Tra le cause alla base di questa escalation il professor Volpe annovera la pandemia da Covid-19 che già aveva determinato «una serie di cambiamenti rapidi e traumatici in tutte le società del mondo, che spesso hanno determinato un senso generale di perdita di controllo e di intensa paura. La rabbia, la violenza ne è la sua forma più estrema e agita – puntualizza -, può essere senz’altro una risposta alla paura e alla frustrazione e non è un caso se vari studi scientifici hanno segnalato che durante la pandemia è aumentata, nella popolazione generale, la tendenza all’introversione e all’ostilità. Ma esistono anche altri aspetti da considerare, anche ben prima della pandemia. Probabilmente, anche l’aumento dei flussi migratori degli ultimi anni può contribuire: spesso, purtroppo, la migrazione diventa scontro culturale e può generare incertezza o paura. Questo clima può costituire un elemento che rafforza le reazioni aggressive o di violenza vera e propria».
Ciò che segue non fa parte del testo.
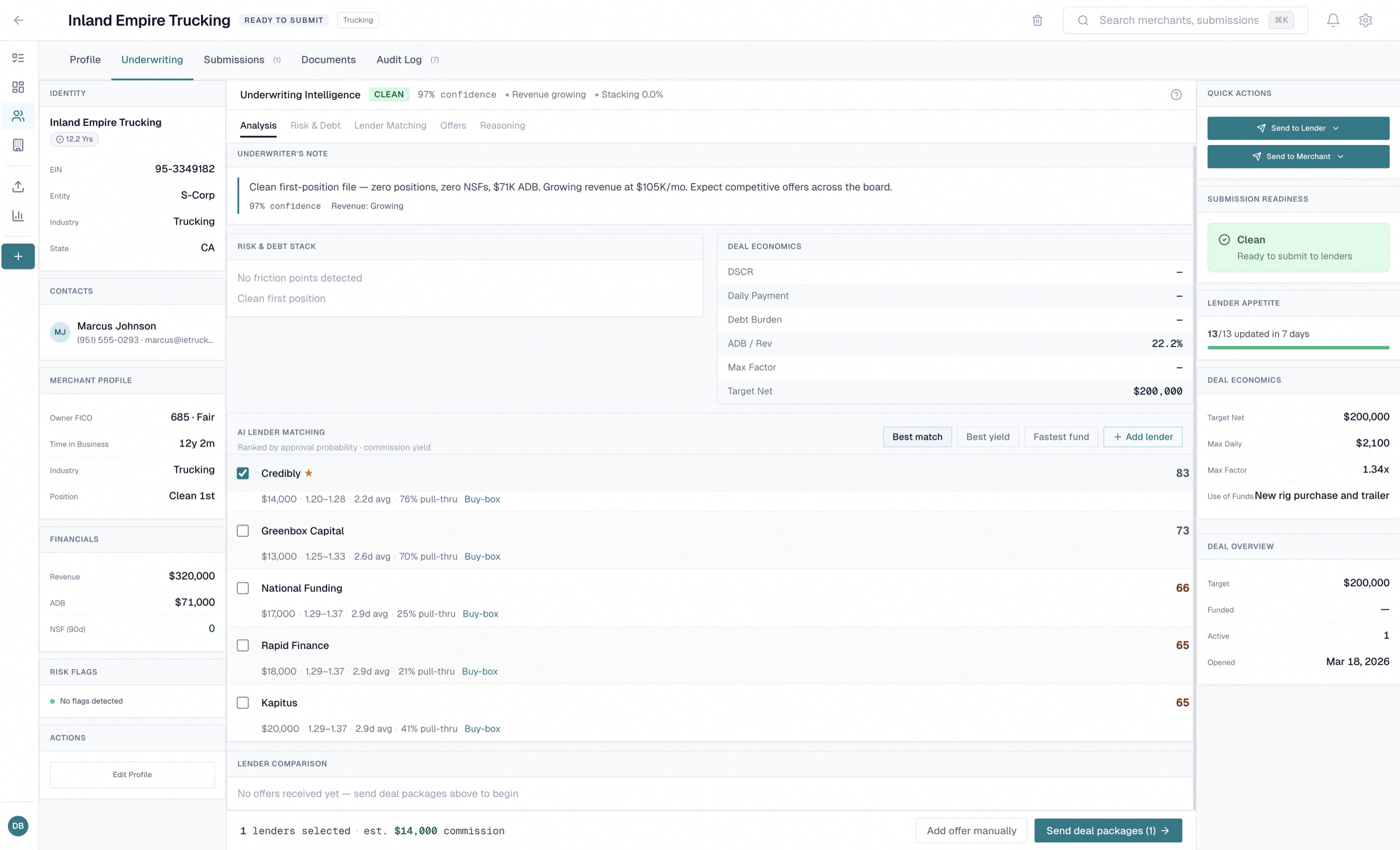The height and width of the screenshot is (850, 1400).
Task: Open notifications via the bell icon
Action: point(1333,20)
Lo psichiatra Umberto Volpe

Altro aspetto evidenziato dallo psichiatra la crisi valoriale delle società post-moderne che «può versare altra benzina sul fuoco: soprattutto nelle persone più giovani, l’arrivare a gesti di aggressività estremi sembra essere spesso vissuto con una sorprendente leggerezza, figlia probabilmente di un vuoto di contenuti che sembra assimilare la realtà ad un gioco, purtroppo assai pericoloso. La perdita della bussola sociale si interseca molto strettamente con un altro tema di crescente rilevanza negli ultimi anni, ovvero la digitalizzazione: un mondo sempre più virtuale nella comunicazione, nelle relazioni e nelle esperienze tende a far percepire più facilmente la vita, appunto, come un videogioco o come un film. Anche questo aspetto può contribuire al più forte emergere della violenza, come modalità distorta di relazione oggettuale con la realtà. Spesso peraltro la rabbia, proprio nelle persone più giovani, diventa l’emozione più facilmente esperibile e identificabile, talvolta l’unica risposta ad un senso di pervasivo di vuoto».
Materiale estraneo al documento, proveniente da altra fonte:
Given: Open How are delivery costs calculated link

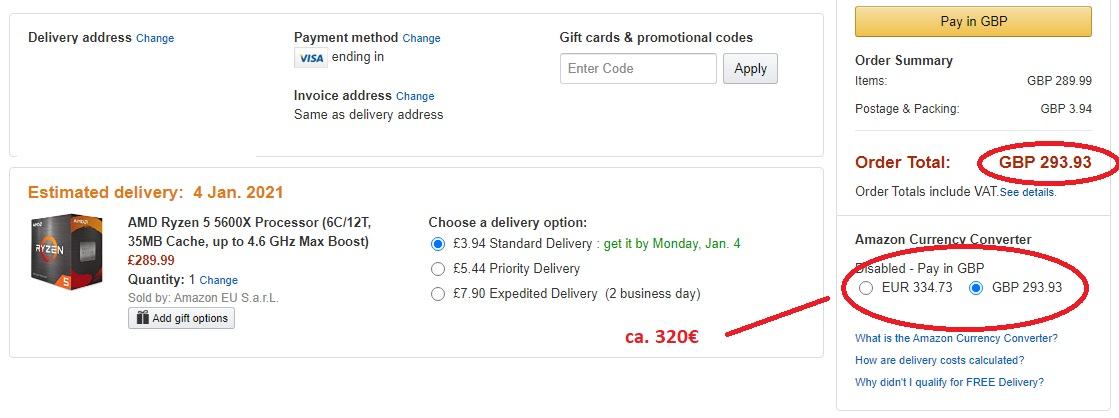Looking at the screenshot, I should click(x=939, y=360).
Il professor Volpe ricorda che la rabbia è un’emozione umana di base, che fa parte della gamma emotiva normale e che può avere «anche significati positivi: può aiutare a superare la frustrazione (reale o immaginaria), a correggere un’ingiustizia o anche a proteggere l’autostima. Non a caso, un secolo fa, Freud collocava la “destrudo” nella diade fondamentale delle pulsioni umane, insieme alla “libido”. Rabbia e aggressività cioè sono parte dell’indole umana e non vanno necessariamente patologizzate». Come arginare il fenomeno? Lo psichiatra chiarisce che questa emozione va gestita conoscendola e «imparando, in un fisiologico processo di crescita verso l’età adulta» ad esprimerla adeguatamente perché è «proprio l’intensità dell’estressione a fare la differenza».
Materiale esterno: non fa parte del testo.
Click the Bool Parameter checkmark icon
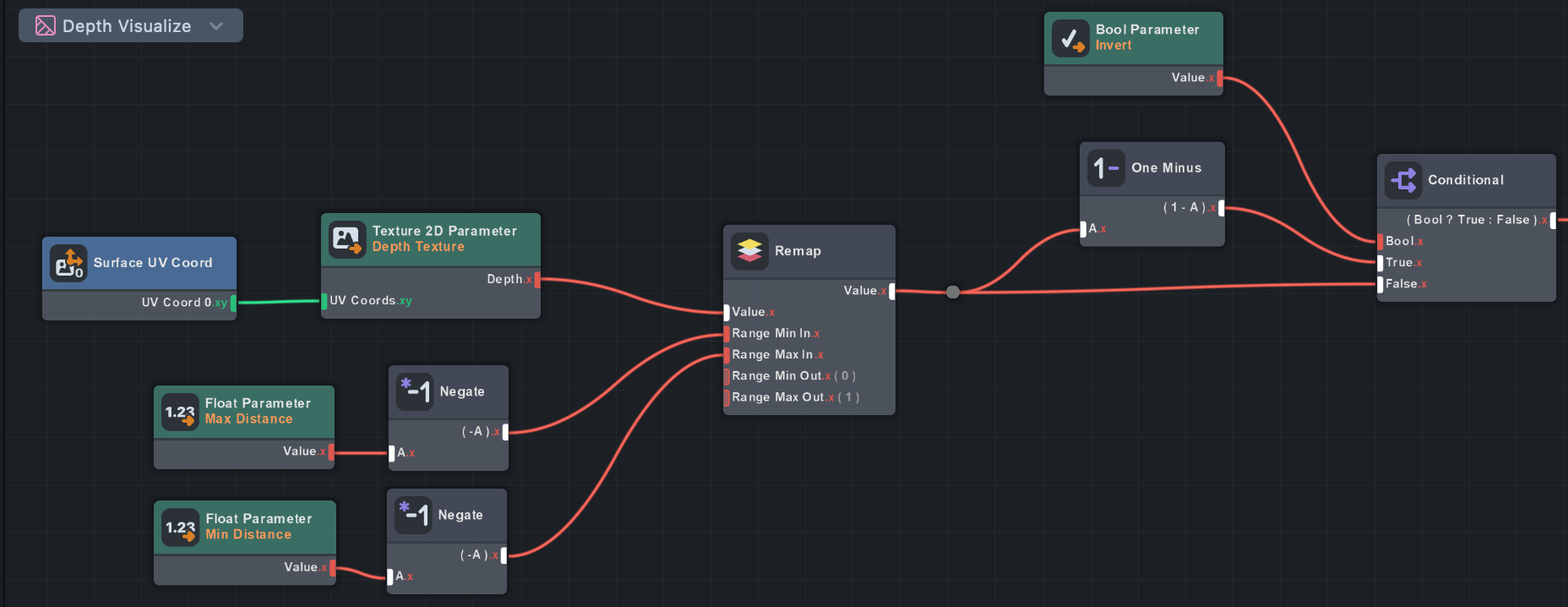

«Già Seneca, nel suo dialogo “De Ira”, ci ricorda che la rabbia non è incontrollabile ma può diventare la più funesta delle passioni, che alla lunga logora l’anima, in primo luogo di chi prova rabbia – prosegue -: il filosofo stoico ci avvisa che la rabbia è una forza che si ripiega su stessa e che è “come un acido che fa danno per primo al contenitore in cui è versato”. Per evitare di incorrere in questa “breve follia”, un altro filosofo stoico, Epitteto, ci ammonisce di imparare ad essere impassibili come rocce: “prova a metterti accanto ad una roccia ed insultarla… cosa ottieni?”. Questi insegnamenti dovrebbero essere parte del crescere armonico, ma oggi, sottolineano questi casi recenti di cronaca, non sembra sempre essere così. Per persone che hanno particolari difficoltà di gestione emotiva, esistono specifici programmi riabilitativi di gestione della rabbia, che hanno dimostrato una notevole efficacia nell’imparare a riconoscere quest’emozione, sviluppare più adeguate strategie di fronteggiamento, indurre una ristrutturazione cognitiva e esprimere anche la rabbia in modo adeguato. Resta la difficoltà – conclude – di individuare precocemente i soggetti con tali difficoltà e indirizzarli quanto prima verso un percorso di più adeguata gestione».